• Work required: Start to finish, return the listing exactly as written.
^^^^^^^^^^^^^^^^
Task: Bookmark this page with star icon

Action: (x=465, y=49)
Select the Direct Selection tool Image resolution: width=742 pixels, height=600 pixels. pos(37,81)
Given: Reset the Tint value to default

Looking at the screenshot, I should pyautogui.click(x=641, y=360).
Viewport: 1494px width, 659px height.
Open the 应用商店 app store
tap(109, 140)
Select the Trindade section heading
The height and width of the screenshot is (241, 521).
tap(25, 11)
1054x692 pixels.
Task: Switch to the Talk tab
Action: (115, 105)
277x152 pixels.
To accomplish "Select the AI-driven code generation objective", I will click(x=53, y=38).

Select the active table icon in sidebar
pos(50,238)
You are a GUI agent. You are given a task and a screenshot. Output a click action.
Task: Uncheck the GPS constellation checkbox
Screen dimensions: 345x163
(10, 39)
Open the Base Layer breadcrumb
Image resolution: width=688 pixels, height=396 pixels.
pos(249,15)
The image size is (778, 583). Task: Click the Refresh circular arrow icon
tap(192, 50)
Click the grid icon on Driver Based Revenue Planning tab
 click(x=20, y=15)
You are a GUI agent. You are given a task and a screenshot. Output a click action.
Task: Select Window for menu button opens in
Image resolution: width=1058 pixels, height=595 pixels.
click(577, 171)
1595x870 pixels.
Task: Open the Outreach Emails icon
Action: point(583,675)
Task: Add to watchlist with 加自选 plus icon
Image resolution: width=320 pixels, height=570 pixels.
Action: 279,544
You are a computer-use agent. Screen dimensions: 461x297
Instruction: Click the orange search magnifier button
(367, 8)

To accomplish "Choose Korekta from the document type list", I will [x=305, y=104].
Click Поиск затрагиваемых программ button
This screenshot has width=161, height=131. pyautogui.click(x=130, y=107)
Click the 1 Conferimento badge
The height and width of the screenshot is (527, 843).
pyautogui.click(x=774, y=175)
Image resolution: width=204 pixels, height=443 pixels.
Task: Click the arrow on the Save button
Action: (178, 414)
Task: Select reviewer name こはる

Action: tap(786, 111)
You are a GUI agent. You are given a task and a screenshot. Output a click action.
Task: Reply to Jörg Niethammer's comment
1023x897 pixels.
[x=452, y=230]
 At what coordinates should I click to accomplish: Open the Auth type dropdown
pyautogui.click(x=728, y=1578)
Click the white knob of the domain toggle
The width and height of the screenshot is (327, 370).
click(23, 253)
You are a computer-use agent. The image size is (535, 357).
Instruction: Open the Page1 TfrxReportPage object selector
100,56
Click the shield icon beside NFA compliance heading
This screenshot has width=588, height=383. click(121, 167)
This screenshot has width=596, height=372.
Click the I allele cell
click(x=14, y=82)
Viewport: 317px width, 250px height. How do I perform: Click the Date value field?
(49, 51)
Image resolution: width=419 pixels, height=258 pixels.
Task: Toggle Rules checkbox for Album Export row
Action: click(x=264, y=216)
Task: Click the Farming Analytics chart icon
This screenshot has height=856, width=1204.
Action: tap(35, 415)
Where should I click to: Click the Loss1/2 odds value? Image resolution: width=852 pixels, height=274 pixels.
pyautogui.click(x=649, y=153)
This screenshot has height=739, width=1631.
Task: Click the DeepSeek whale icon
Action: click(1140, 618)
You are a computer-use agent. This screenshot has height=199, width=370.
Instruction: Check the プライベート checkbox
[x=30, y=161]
^^^^^^^^^^^^^^^^
• Problem solution:
Task: Bookmark this page with star icon

Action: (x=465, y=49)
Select the Direct Selection tool Image resolution: width=742 pixels, height=600 pixels. pos(37,81)
Given: Reset the Tint value to default

Looking at the screenshot, I should pyautogui.click(x=641, y=360).
Viewport: 1494px width, 659px height.
Open the 应用商店 app store
tap(109, 140)
Select the Trindade section heading
The height and width of the screenshot is (241, 521).
tap(25, 11)
1054x692 pixels.
Task: Switch to the Talk tab
Action: (115, 105)
277x152 pixels.
To accomplish "Select the AI-driven code generation objective", I will click(x=53, y=38).

Select the active table icon in sidebar
pos(50,238)
You are a GUI agent. You are given a task and a screenshot. Output a click action.
Task: Uncheck the GPS constellation checkbox
Screen dimensions: 345x163
(10, 39)
Open the Base Layer breadcrumb
Image resolution: width=688 pixels, height=396 pixels.
pos(249,15)
The image size is (778, 583). Task: Click the Refresh circular arrow icon
tap(192, 50)
Click the grid icon on Driver Based Revenue Planning tab
 click(x=20, y=15)
You are a GUI agent. You are given a task and a screenshot. Output a click action.
Task: Select Window for menu button opens in
Image resolution: width=1058 pixels, height=595 pixels.
click(577, 171)
1595x870 pixels.
Task: Open the Outreach Emails icon
Action: point(583,675)
Task: Add to watchlist with 加自选 plus icon
Image resolution: width=320 pixels, height=570 pixels.
Action: 279,544
You are a computer-use agent. Screen dimensions: 461x297
Instruction: Click the orange search magnifier button
(367, 8)

To accomplish "Choose Korekta from the document type list", I will [x=305, y=104].
Click Поиск затрагиваемых программ button
This screenshot has width=161, height=131. pyautogui.click(x=130, y=107)
Click the 1 Conferimento badge
The height and width of the screenshot is (527, 843).
pyautogui.click(x=774, y=175)
Image resolution: width=204 pixels, height=443 pixels.
Task: Click the arrow on the Save button
Action: (178, 414)
Task: Select reviewer name こはる

Action: tap(786, 111)
You are a GUI agent. You are given a task and a screenshot. Output a click action.
Task: Reply to Jörg Niethammer's comment
1023x897 pixels.
[x=452, y=230]
 At what coordinates should I click to accomplish: Open the Auth type dropdown
pyautogui.click(x=728, y=1578)
Click the white knob of the domain toggle
The width and height of the screenshot is (327, 370).
click(23, 253)
You are a computer-use agent. The image size is (535, 357).
Instruction: Open the Page1 TfrxReportPage object selector
100,56
Click the shield icon beside NFA compliance heading
This screenshot has width=588, height=383. click(121, 167)
This screenshot has width=596, height=372.
Click the I allele cell
click(x=14, y=82)
Viewport: 317px width, 250px height. How do I perform: Click the Date value field?
(49, 51)
Image resolution: width=419 pixels, height=258 pixels.
Task: Toggle Rules checkbox for Album Export row
Action: click(x=264, y=216)
Task: Click the Farming Analytics chart icon
This screenshot has height=856, width=1204.
Action: tap(35, 415)
Where should I click to: Click the Loss1/2 odds value? Image resolution: width=852 pixels, height=274 pixels.
pyautogui.click(x=649, y=153)
This screenshot has height=739, width=1631.
Task: Click the DeepSeek whale icon
Action: click(1140, 618)
You are a computer-use agent. This screenshot has height=199, width=370.
Instruction: Check the プライベート checkbox
[x=30, y=161]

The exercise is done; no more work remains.